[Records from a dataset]

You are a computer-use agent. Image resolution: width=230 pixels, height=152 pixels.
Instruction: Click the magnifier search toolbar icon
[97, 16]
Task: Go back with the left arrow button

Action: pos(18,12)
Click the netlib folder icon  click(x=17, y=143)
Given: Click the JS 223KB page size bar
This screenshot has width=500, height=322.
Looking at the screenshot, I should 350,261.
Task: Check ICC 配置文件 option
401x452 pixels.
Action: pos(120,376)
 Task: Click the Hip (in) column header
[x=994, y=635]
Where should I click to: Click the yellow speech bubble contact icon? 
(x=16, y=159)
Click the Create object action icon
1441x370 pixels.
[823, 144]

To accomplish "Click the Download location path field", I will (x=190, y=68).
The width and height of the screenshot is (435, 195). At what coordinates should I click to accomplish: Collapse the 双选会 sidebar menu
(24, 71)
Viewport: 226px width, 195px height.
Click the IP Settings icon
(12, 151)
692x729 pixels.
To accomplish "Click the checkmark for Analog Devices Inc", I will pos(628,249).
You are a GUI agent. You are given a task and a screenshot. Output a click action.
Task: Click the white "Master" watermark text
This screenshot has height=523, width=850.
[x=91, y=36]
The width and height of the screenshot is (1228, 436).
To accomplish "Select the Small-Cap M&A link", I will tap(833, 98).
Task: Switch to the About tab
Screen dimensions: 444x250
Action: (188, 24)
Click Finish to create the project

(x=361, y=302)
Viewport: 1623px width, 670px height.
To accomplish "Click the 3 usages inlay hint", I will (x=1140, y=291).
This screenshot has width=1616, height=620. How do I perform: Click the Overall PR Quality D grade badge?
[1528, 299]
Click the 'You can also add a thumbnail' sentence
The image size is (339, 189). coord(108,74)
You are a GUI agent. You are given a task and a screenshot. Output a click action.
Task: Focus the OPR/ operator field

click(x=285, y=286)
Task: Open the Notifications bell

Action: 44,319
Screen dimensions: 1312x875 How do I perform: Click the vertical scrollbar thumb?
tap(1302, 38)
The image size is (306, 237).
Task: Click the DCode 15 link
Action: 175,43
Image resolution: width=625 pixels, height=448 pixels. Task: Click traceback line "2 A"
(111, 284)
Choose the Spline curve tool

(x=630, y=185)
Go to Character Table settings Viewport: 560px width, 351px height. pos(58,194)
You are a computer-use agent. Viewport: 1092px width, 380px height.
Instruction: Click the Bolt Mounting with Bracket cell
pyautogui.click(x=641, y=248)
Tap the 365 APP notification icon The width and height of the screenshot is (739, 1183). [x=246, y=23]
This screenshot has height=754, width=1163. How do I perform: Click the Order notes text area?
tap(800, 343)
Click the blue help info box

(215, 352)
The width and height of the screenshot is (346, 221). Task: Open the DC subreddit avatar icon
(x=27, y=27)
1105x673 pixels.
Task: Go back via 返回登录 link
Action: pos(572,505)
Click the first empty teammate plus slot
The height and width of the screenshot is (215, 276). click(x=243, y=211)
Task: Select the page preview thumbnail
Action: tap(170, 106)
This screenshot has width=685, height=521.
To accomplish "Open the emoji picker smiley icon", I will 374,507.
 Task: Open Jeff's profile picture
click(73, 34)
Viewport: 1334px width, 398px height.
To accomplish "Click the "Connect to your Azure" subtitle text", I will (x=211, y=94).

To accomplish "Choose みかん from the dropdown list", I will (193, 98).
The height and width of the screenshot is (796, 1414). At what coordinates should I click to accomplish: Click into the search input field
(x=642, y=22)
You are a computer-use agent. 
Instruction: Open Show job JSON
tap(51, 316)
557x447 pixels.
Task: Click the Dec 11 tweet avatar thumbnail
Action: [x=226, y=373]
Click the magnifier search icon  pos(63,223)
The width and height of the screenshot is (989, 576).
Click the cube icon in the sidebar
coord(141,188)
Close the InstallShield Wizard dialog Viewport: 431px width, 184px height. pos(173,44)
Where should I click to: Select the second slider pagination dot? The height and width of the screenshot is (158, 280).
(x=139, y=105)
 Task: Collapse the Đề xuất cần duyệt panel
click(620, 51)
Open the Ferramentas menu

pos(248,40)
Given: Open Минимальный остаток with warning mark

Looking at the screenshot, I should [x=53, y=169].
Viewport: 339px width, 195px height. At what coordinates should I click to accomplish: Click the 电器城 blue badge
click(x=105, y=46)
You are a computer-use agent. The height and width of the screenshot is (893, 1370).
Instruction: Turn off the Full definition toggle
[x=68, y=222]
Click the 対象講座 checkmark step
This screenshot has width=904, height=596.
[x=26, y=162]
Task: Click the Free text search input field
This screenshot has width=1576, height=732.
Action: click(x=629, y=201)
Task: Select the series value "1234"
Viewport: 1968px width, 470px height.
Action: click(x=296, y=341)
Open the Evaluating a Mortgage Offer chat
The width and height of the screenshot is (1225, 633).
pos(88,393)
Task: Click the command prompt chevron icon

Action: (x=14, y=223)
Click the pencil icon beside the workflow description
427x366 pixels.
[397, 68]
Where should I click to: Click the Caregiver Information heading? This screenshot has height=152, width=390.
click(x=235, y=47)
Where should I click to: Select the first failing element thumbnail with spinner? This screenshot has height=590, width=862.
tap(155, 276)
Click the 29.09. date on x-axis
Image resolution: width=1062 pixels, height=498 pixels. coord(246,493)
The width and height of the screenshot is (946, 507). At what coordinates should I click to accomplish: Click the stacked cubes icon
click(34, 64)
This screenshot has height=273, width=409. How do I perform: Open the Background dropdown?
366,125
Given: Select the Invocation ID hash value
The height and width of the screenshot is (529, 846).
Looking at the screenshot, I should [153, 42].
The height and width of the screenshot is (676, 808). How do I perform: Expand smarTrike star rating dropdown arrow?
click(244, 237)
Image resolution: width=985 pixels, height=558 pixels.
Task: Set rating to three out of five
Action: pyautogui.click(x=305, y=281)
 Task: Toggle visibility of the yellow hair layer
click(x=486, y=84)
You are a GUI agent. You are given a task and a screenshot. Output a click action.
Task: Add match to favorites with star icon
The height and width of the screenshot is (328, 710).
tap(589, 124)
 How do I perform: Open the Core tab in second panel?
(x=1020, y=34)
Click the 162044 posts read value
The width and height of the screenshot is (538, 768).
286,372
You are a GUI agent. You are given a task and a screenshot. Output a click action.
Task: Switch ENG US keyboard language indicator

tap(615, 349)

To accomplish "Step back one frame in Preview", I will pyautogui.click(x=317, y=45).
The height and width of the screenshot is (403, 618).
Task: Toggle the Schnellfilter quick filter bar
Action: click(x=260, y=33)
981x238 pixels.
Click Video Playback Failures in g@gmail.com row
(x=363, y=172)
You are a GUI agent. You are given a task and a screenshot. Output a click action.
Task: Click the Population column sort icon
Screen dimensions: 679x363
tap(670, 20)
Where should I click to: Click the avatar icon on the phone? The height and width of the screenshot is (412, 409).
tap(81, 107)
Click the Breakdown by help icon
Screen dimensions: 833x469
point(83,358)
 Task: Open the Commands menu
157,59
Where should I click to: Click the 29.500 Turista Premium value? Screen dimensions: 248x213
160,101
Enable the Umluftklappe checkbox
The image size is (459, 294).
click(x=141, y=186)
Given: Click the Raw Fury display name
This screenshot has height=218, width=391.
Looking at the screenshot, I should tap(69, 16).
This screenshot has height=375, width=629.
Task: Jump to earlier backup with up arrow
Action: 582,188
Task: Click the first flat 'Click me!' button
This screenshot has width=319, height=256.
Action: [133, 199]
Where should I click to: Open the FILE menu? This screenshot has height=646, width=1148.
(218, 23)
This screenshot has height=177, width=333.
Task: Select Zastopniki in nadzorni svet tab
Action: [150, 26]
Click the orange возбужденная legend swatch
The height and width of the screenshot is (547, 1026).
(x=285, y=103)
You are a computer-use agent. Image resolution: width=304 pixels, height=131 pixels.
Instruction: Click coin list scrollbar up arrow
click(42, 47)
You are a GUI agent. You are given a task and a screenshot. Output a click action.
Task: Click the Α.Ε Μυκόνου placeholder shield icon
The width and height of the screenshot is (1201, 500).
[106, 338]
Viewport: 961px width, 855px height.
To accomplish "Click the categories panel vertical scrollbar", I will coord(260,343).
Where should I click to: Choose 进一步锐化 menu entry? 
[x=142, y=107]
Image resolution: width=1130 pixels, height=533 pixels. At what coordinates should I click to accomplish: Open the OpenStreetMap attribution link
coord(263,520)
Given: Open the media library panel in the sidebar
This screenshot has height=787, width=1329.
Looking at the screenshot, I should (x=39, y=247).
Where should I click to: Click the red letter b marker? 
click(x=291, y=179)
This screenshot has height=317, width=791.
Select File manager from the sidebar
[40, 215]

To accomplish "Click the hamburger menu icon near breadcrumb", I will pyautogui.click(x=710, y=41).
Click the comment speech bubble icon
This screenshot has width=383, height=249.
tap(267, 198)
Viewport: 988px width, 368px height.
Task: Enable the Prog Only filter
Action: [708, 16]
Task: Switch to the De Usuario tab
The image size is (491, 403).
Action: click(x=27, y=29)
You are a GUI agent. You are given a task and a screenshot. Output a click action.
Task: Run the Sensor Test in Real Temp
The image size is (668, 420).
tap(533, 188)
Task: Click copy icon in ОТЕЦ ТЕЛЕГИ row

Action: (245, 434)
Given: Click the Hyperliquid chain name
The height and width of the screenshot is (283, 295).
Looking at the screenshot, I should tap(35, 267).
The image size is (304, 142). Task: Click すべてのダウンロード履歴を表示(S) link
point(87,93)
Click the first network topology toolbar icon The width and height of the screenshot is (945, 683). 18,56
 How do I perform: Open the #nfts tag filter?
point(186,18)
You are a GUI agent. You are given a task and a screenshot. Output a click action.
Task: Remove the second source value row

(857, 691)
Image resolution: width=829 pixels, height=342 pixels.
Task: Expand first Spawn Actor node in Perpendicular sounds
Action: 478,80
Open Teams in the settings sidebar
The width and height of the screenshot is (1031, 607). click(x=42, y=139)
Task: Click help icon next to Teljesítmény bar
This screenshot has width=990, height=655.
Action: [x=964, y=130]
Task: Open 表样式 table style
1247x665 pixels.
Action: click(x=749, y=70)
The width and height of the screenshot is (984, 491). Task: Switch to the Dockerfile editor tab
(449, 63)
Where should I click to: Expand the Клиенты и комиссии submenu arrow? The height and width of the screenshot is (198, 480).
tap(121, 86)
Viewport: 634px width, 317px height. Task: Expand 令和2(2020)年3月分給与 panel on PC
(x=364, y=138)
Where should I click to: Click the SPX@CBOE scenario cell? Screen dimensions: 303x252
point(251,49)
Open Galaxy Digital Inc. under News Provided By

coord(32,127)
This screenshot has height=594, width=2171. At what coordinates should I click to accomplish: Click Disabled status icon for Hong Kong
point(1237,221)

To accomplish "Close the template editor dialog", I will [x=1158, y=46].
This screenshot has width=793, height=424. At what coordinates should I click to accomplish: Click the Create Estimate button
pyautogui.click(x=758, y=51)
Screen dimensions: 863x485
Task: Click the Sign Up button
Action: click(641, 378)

WORK TASK
For the string "computer", give the number of lines in the data that contain it, and only that number.

EXERCISE OUTPUT
5